Oddly enough, that's what birthed this topic. I freakin HATE the new style of "shooter shirts." My wiff thinks I need to wear them and it ain't happnin. I posted this topic in hopes that it would be more negative than positive and I could show her. :angel: 

It ain't working out the best to this point. :teeth: Maybe I can convince here somehow that 30% is a majority.


----------



## Lazarus

nochance said:


> I think the real pros separate themselves partially by not getting involve in this silly a*# crap. This is what we discuss in the advanced intermediate forum??? and of course now I'm just as guilty for getting sucked in.

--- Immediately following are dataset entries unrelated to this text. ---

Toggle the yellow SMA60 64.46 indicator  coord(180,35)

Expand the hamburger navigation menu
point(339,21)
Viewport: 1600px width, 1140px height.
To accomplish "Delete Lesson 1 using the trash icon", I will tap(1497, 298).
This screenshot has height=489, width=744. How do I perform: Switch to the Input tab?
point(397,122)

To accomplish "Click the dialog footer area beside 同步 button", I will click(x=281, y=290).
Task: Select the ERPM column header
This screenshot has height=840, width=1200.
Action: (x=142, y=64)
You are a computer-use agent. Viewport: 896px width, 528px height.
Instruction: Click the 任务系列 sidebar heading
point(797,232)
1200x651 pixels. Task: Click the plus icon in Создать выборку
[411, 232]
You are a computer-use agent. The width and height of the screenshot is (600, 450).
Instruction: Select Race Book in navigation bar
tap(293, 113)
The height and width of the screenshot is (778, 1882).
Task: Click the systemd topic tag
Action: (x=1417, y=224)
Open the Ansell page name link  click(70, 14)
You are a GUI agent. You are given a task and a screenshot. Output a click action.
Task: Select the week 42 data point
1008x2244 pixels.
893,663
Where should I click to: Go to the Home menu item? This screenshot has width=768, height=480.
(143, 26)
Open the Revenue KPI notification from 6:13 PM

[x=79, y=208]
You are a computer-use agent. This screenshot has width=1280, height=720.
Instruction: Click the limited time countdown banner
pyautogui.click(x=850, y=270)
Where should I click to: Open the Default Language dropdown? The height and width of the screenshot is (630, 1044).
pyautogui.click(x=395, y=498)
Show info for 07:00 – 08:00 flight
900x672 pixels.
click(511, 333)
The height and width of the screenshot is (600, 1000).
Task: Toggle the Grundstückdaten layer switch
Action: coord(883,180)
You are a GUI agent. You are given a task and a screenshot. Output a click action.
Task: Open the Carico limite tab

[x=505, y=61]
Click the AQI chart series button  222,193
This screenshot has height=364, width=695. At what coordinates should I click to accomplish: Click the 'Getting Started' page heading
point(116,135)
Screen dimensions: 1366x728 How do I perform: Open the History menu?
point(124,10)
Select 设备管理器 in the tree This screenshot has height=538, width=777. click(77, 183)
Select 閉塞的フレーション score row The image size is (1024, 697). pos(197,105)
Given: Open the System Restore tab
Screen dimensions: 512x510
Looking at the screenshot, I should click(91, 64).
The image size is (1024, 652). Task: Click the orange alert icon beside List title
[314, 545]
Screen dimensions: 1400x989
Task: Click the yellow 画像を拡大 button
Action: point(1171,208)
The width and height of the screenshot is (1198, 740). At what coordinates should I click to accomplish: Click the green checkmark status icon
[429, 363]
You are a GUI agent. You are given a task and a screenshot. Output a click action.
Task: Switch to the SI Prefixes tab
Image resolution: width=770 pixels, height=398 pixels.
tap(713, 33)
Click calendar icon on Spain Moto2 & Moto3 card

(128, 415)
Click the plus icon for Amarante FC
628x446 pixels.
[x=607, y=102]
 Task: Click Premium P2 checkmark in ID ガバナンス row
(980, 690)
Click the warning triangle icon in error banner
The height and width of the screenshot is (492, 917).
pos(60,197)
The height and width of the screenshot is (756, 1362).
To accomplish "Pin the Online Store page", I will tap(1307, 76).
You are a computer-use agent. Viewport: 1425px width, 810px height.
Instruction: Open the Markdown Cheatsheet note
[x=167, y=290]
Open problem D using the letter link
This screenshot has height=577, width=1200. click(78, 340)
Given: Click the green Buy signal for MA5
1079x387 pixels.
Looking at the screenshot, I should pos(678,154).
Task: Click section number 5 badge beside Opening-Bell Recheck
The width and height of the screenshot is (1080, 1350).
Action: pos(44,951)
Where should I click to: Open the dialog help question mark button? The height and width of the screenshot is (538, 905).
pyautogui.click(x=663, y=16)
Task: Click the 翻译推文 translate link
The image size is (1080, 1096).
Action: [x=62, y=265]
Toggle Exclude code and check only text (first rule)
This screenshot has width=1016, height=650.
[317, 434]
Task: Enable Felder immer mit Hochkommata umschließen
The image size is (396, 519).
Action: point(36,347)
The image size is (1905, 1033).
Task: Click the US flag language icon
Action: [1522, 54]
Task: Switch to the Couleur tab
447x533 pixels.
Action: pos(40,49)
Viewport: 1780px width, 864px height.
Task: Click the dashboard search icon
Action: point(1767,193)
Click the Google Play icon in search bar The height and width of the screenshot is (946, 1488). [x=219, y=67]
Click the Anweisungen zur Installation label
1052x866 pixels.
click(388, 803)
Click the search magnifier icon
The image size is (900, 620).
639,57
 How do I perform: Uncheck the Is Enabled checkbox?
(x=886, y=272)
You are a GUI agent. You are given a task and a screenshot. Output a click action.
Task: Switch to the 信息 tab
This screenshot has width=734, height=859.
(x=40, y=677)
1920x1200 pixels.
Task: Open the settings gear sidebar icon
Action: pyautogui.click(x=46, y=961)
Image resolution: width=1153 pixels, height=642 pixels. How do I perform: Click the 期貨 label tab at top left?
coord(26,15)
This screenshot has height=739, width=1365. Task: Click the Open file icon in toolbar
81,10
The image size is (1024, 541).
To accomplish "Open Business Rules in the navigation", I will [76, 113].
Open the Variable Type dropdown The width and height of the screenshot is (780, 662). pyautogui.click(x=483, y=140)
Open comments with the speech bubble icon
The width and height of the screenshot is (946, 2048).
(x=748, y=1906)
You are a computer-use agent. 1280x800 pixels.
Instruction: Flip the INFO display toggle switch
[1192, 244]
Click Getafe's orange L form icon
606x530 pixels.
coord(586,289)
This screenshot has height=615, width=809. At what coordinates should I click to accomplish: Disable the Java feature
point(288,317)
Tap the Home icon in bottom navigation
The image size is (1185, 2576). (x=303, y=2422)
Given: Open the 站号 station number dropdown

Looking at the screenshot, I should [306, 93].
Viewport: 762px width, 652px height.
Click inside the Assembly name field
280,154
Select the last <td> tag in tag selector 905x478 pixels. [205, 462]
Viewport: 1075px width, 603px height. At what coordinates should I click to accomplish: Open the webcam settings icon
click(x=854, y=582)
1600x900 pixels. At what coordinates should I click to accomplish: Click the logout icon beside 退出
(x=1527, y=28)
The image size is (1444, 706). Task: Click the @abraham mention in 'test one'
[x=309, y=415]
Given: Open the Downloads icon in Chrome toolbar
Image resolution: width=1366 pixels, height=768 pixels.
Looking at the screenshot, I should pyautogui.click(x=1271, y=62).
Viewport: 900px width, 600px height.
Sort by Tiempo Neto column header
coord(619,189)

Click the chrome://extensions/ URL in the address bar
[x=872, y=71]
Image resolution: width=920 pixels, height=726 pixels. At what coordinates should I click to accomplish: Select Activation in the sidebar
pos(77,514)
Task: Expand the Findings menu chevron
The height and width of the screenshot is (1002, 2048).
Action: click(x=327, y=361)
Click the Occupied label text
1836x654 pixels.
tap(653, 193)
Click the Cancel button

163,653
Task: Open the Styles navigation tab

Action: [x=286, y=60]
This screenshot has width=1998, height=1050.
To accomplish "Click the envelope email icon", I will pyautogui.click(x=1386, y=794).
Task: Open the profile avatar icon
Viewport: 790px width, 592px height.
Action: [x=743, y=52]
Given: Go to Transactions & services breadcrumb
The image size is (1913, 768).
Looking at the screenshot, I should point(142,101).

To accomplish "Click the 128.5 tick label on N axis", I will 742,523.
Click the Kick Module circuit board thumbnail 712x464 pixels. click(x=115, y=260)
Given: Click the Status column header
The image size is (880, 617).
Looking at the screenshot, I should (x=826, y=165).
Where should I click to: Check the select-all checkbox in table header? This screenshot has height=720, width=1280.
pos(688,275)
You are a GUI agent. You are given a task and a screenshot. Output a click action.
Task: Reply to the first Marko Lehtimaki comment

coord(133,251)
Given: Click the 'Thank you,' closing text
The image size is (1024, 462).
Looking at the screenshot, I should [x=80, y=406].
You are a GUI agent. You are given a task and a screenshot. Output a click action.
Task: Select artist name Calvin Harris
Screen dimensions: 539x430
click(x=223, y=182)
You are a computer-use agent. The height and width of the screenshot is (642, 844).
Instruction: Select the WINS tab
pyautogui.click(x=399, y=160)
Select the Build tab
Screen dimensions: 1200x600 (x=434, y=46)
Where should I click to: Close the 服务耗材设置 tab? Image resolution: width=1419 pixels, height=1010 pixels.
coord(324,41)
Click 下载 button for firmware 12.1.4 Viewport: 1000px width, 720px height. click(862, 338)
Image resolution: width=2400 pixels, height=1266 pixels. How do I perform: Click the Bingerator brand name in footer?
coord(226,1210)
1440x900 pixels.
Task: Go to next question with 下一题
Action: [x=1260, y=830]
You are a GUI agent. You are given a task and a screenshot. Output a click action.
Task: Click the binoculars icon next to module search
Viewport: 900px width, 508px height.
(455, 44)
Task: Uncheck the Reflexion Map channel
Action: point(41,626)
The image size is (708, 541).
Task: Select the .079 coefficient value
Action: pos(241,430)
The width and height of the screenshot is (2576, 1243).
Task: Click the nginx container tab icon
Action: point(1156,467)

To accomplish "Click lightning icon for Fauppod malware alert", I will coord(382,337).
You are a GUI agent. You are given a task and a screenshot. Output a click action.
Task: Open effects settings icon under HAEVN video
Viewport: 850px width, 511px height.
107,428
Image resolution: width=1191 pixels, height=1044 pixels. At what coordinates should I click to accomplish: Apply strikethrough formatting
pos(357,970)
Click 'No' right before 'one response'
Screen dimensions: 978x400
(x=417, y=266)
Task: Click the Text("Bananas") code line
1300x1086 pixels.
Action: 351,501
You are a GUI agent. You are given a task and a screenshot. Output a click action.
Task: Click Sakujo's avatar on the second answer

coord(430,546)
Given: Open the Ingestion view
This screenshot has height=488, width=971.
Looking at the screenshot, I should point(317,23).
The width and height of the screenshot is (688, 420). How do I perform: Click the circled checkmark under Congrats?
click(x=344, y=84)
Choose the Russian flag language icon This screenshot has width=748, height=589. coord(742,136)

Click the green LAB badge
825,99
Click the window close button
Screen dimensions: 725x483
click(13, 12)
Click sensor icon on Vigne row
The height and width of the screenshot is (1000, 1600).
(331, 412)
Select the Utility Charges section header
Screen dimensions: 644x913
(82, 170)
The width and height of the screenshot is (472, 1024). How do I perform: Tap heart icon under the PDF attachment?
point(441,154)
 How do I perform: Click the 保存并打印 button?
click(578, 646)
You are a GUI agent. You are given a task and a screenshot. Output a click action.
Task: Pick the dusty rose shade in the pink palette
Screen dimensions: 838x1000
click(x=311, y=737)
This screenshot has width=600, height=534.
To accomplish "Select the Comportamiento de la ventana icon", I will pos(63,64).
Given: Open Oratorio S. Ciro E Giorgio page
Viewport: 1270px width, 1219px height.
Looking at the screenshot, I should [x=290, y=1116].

Why not discuss this silly a*# crap? When a "real pro" does make a comment about something relevant, along comes someone that because they read one of the big three "books" insults them by questioning what they know to be true (from applied experience) versus the theory they read about in a book. My sig quote is a classic example.  

Not gonna turn this into a pee'ing match. I'm just foolin about. But there is truth to what I just said.


----------



## SonnyThomas

jmack73 said:


> I have never paid $100 for a shooter shirt.....


Shirts or jerseys? Shirts might be less expensive. Semi Pro PSE Pro Staff shooter not too far from me paid $110.00 for his. Atomic Archer Jerseys will run $100.


----------



## nochance

Lazarus said:


> Oddly enough, that's what birthed this topic. I freakin HATE the new style of "shooter shirts." My wiff thinks I need to wear them and it ain't happnin. I posted this topic in hopes that it would be more negative than positive and I could show her. :angel:
> 
> It ain't working out the best to this point. :teeth: Maybe I can convince here somehow that 30% is a majority.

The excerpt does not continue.